:: Your task ::
In this exercise, the entries below include pictures. Repeat exactly the lines from the line with "Accès (84, 237)" to the line with "Izjava o pristupačnosti (78, 2158)", including both, but without the pictures.

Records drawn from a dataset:
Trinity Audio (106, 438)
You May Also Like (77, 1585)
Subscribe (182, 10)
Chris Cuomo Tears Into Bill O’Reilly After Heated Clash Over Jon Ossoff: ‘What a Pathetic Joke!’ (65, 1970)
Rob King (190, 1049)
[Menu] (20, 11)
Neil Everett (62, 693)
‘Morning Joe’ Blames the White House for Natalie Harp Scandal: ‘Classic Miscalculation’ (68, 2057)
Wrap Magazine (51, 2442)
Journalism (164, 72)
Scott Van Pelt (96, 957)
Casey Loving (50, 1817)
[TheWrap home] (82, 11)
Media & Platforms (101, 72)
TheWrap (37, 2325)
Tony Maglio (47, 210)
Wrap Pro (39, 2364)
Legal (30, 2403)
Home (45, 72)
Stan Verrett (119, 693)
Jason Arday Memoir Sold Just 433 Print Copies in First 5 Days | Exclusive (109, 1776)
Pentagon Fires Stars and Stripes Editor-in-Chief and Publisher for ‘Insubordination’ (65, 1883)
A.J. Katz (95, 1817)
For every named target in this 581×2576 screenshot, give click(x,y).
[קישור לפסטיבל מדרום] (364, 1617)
...
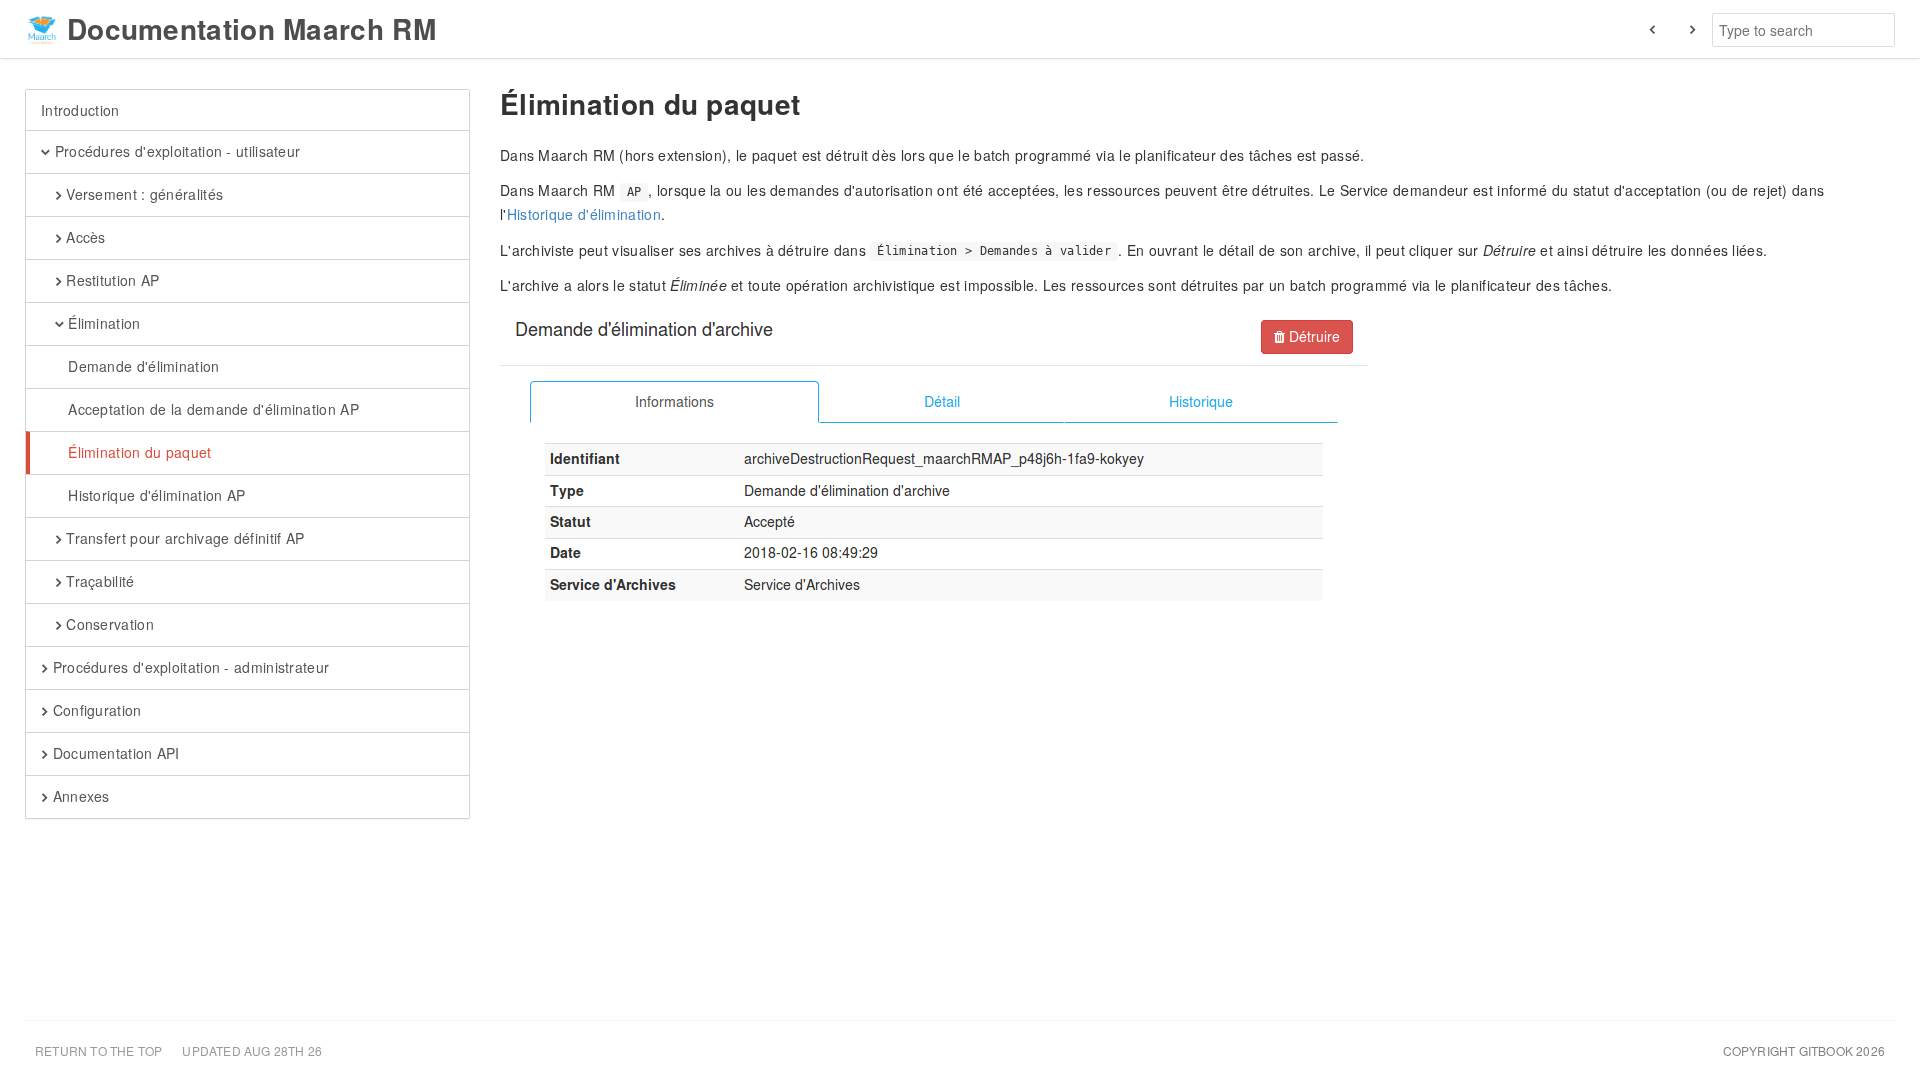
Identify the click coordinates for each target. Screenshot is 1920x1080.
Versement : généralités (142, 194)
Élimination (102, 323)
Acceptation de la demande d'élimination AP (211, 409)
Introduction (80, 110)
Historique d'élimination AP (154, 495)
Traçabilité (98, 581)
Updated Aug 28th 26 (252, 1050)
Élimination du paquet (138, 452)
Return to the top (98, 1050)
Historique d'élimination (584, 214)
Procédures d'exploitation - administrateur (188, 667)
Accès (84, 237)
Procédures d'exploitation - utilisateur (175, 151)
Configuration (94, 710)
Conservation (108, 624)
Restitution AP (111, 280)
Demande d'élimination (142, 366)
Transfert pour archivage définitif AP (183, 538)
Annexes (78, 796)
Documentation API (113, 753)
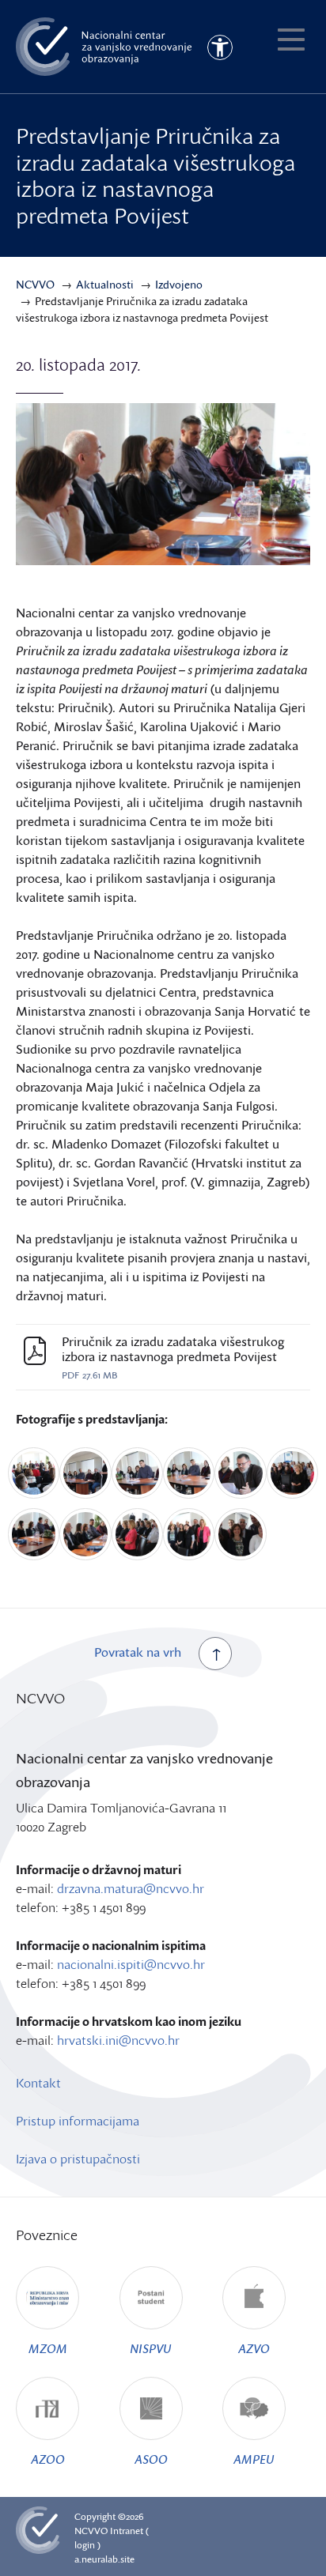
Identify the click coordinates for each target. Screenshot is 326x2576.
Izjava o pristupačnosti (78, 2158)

:: The answer ::
Accès (84, 237)
Procédures d'exploitation - utilisateur (175, 151)
Configuration (94, 710)
Conservation (108, 624)
Restitution AP (111, 280)
Demande d'élimination (142, 366)
Transfert pour archivage définitif AP (183, 538)
Annexes (78, 796)
Documentation API (113, 753)
Identify the click coordinates for each target. Screenshot is 326x2576.
Izjava o pristupačnosti (78, 2158)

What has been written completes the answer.